Я замерла. Он сказал правду — ту самую, которую я не хотела признавать. Я заходила в его палату чаще, чем требовалось. Я находила причины задержаться, когда нужно было уходить. Я искала его взглядом, когда проходила по коридору. Я думала о нем, когда заполняла карты других пациентов.
— Это моя работа, — сказала я, но в этот раз слова прозвучали фальшиво даже для меня.
— Нет, — он покачал головой. — Это уже не работа. И вы это знаете.
— Михаил Владимирович, — я взяла себя в руки, выпрямилась, посмотрела ему прямо в глаза. — Я понимаю, что после инфаркта пациенты часто становятся эмоциональными. Они испытывают благодарность к врачам, которые их спасли. Они могут путать эту благодарность с другими чувствами. Это нормально. Но вы должны понимать, что это временно. Когда вы выпишетесь, когда вернетесь к своей обычной жизни, эти чувства пройдут.
— Вы в этом уверены? — спросил он.
— Я в этом уверена, — сказала я, хотя внутри меня все кричало, что я лгу.

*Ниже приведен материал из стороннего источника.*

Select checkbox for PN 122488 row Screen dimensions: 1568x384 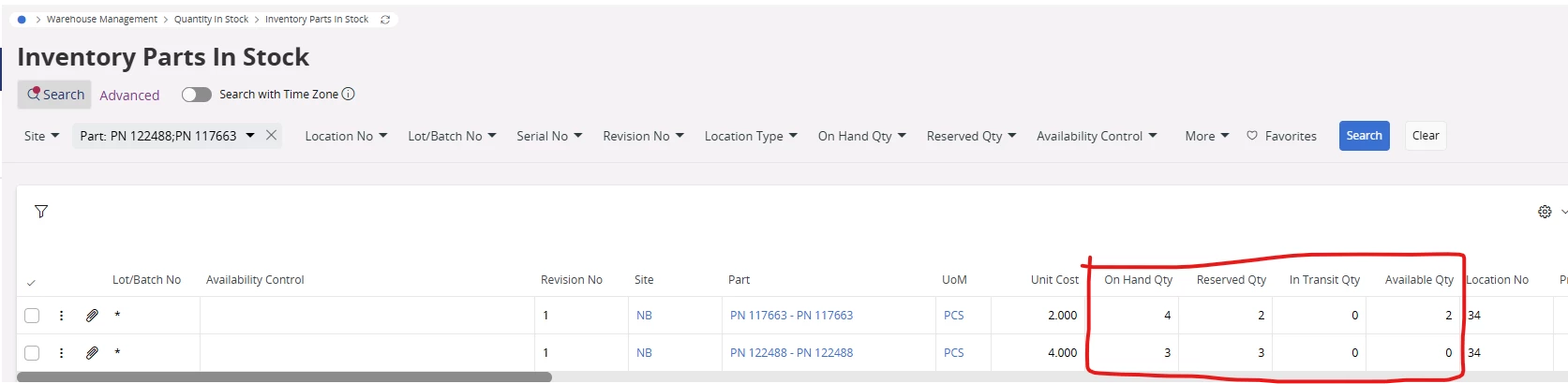tap(32, 353)
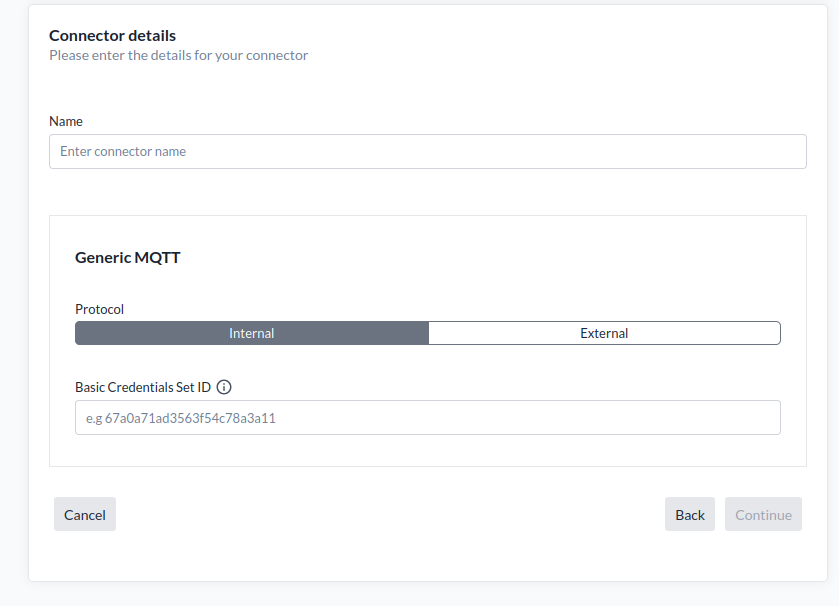
Task: Click the info icon beside Basic Credentials Set ID
Action: tap(224, 387)
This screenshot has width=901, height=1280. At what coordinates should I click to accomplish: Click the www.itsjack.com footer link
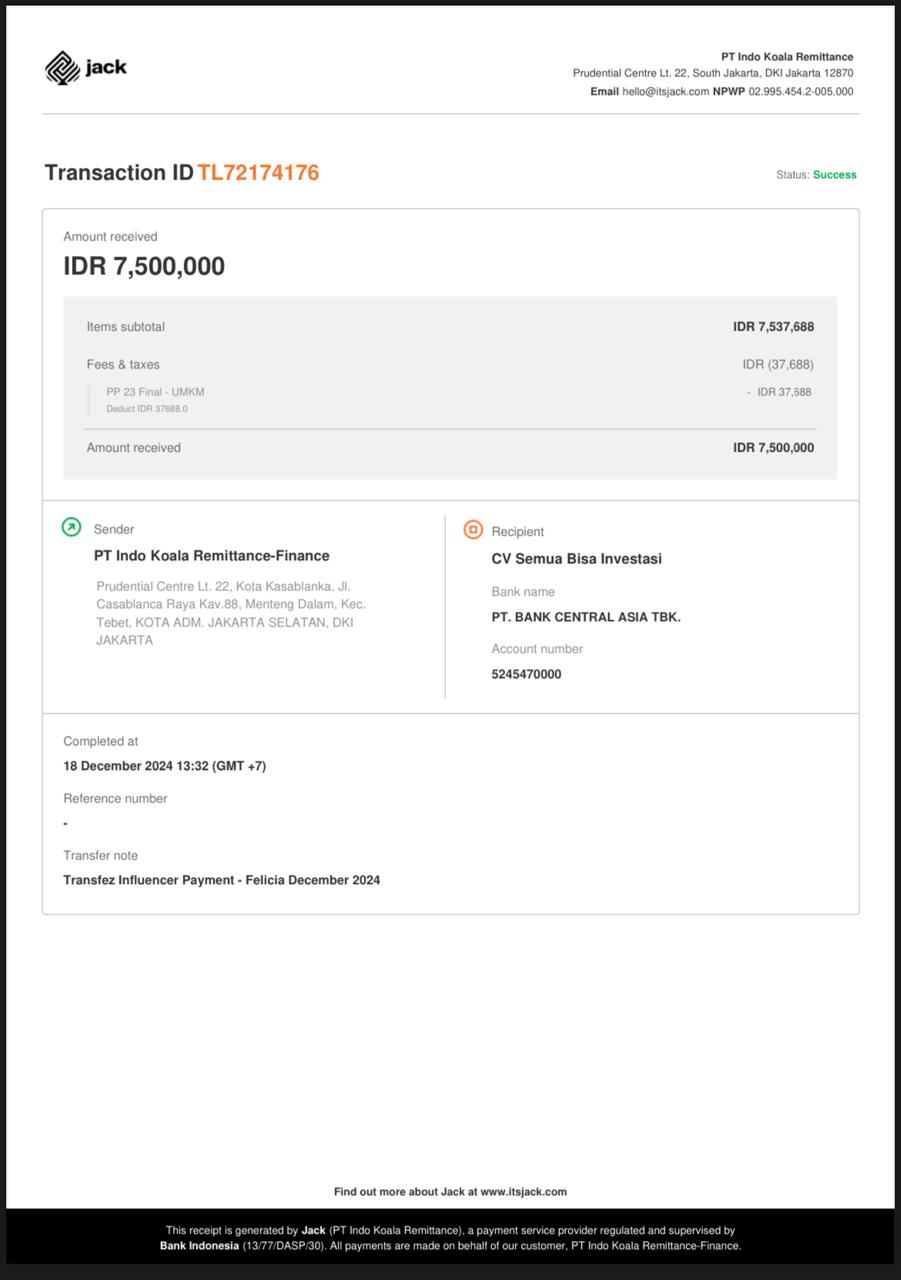pyautogui.click(x=523, y=1191)
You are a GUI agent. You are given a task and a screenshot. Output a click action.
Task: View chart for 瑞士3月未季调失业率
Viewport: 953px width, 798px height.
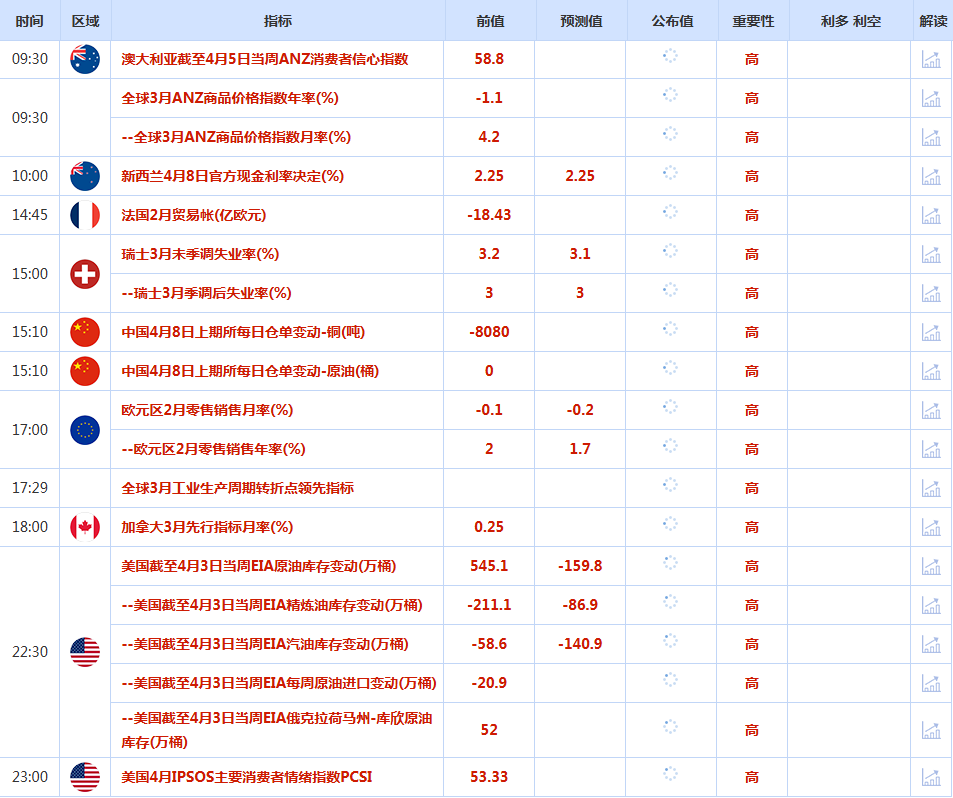tap(931, 254)
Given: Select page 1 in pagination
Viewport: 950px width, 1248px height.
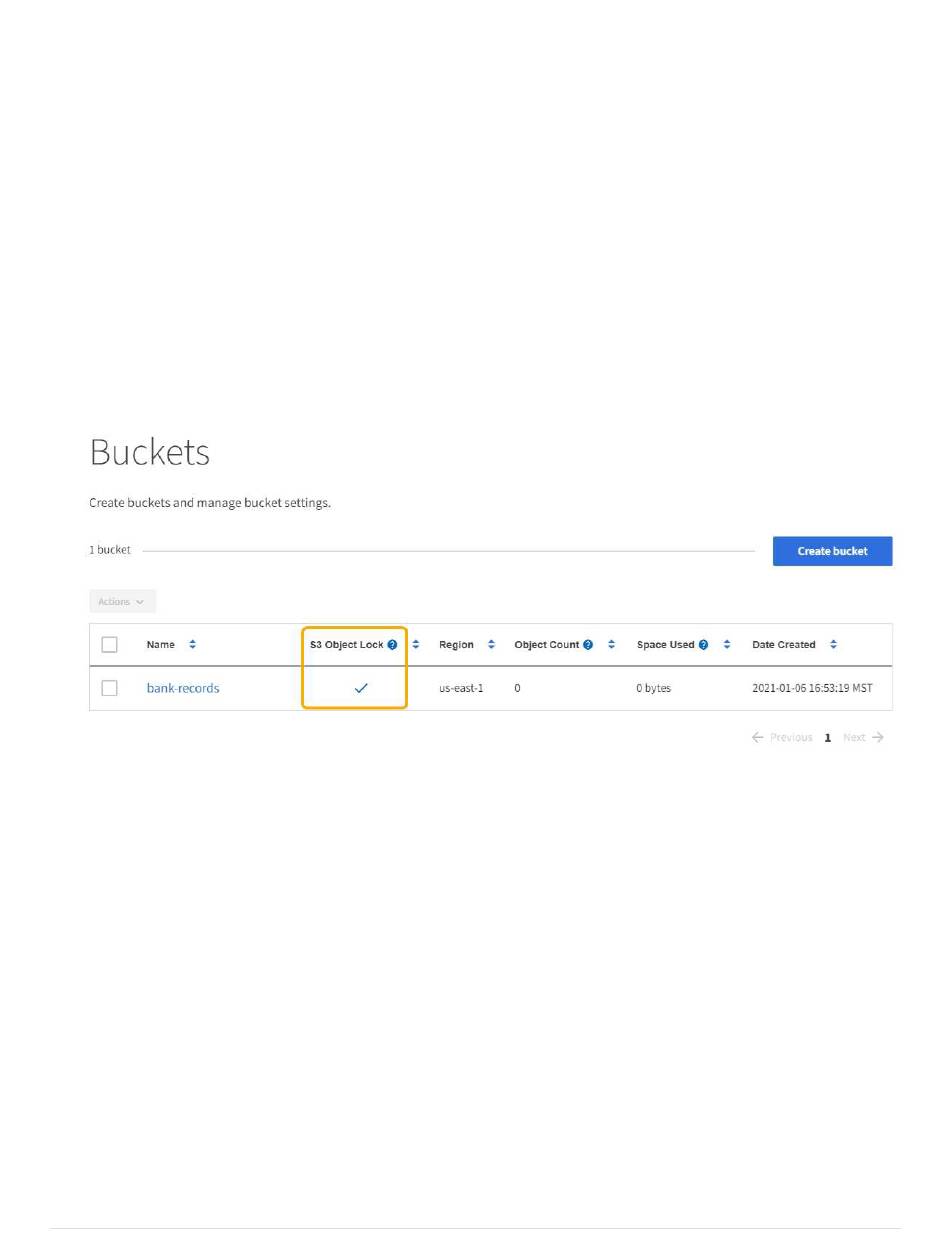Looking at the screenshot, I should (828, 737).
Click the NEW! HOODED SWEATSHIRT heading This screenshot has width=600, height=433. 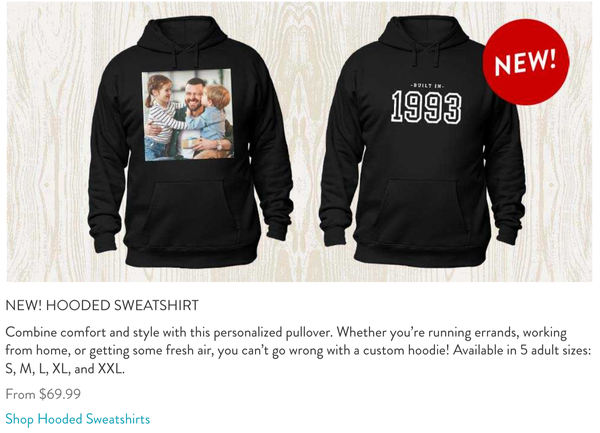[x=102, y=305]
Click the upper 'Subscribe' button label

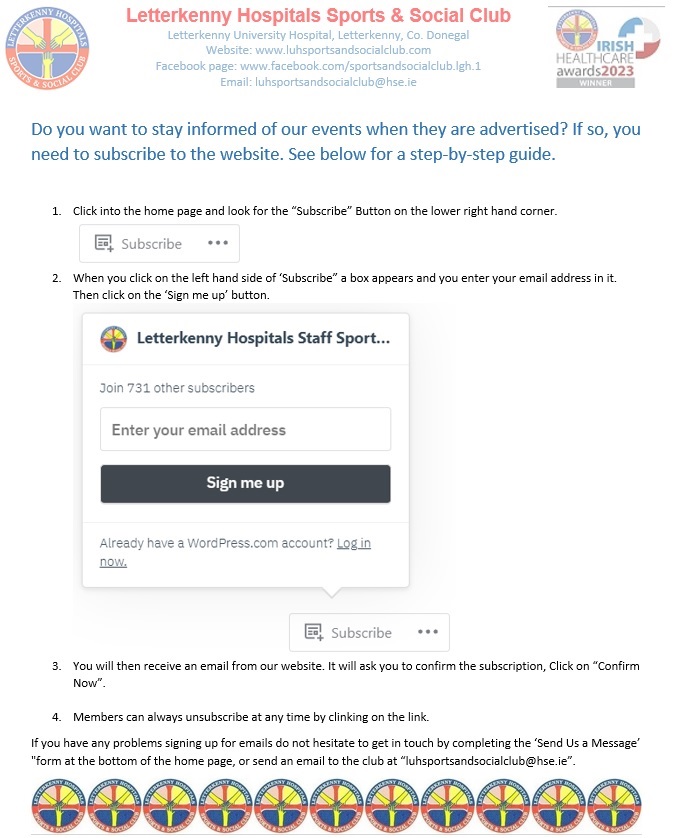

— А если нет? — он смотрел на меня спокойно, без нажима. — Если я выпишусь, вернусь к своей жизни и пойму, что эти чувства не прошли? Что будет тогда?
— Тогда вы поймете, что это была реакция на стресс, — ответила я. — И вы справитесь.
— Вы так говорите, как будто чувства — это болезнь, которую можно вылечить.
— Иногда это так, — сказала я. — Иногда чувства — это симптомы. Они проходят, когда проходит причина.
— А если причина не проходит? — спросил он. — Если причина — это вы?
Тишина повисла в палате, тяжелая, как свинец. Я смотрела на него, он — на меня. В его глазах не было игры, не было манипуляции. Была правда. Та самая, от которой я пряталась все эти дни.
— Я не могу быть причиной, — сказала я тихо. — Я — ваш врач.
— Вы — женщина, — сказал он. — Сначала женщина. Потом врач. И вы это знаете.
Я хотела возразить. Хотела сказать, что он не прав. Хотела напомнить ему об этике, о профессиональных границах, о том, что между нами не может быть ничего, кроме отношений «врач-пациент». Но слова застряли в горле.